In this photo, furnished by the U.S. Defense Department, a bishop consecrates the bread into the body of Christ. Is this moment of the sacrifice of Christ in the Mass its high point even if so in terms of the Eucharistic rite? Behind the priest is the tabernacle, in which previously consecrated pieces are stored. They make the room into "sacred space" continuously rather than merely during a Mass. 

Instead, the priest-centric consecration of the bread and wine is said to by the pinnacle, and the Mass itself is typically quickly ended as soon as the priest finishes washing the dishes. Unlike any experience oriented to the external stimuli of a priest holding up the consecrated species, which admittedly can be quite meaningful to a Catholic, the communing experience following the ritual transcends even the worshipper’s immediate environment and thus is more conducive to isolating the eternal (by transcending the external) and then sensing that of the eternal back in the person’s daily life, including in other people. This sensitivity is more finely tuned to them, and thus to the subtle indications of their suffering; and I suppose the experience of yearning transfers over in a way in the motivation to relieve the suffering. However, the heightened sensitivity itself may also furnish the motivation. 

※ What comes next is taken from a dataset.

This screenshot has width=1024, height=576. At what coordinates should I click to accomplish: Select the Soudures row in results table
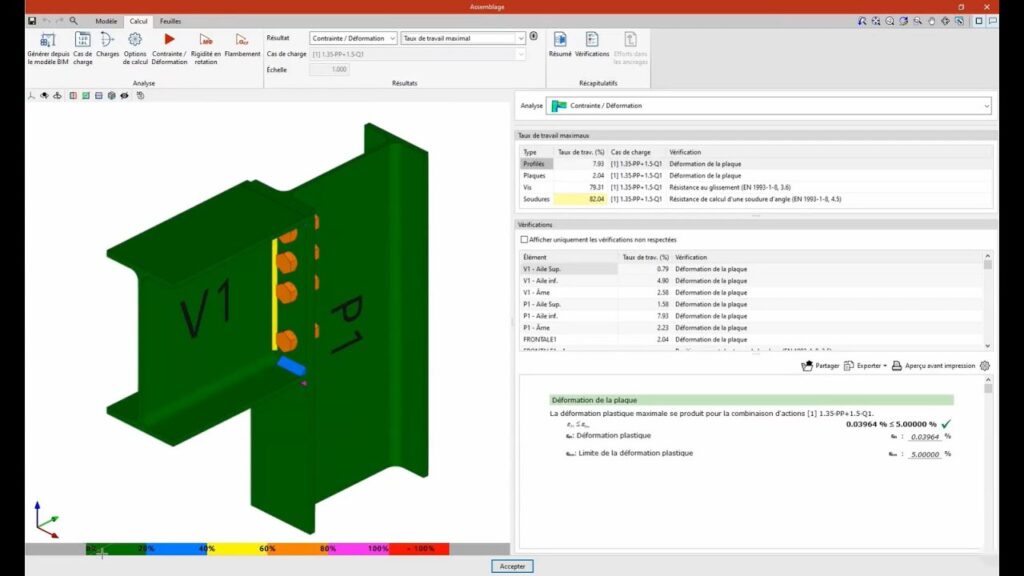click(537, 199)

In terms of liturgy generally, religious ritual can be thought of as preparation, rather than as the whole of a religious service—distinctly religious experience being the immediate objective; as the referent is both by definition and experientially inherently “beyond,” the intensity can be put on the yearning itself, especially if the religionist is willing in true humility to transcend even the given mask of eternity to the raw numinous experience itself. Put another way, the yearning itself, or communing, can extend beyond the human reception of divine revelation into our familiar categories of thoughts and images. To the detriment of such "pure" religious experience wherein the immanence of transcendence demands a heightened sensitivity, the divisive Ukrainian priest had other treasures in mind, and therein in all probability his heart and god could also be found.




[1] Andrew Higgins, “Ukrainian Church Faces Obscure Pro-Russia Revolt in its Own Ranks,” The New York Times, June 21, 2014.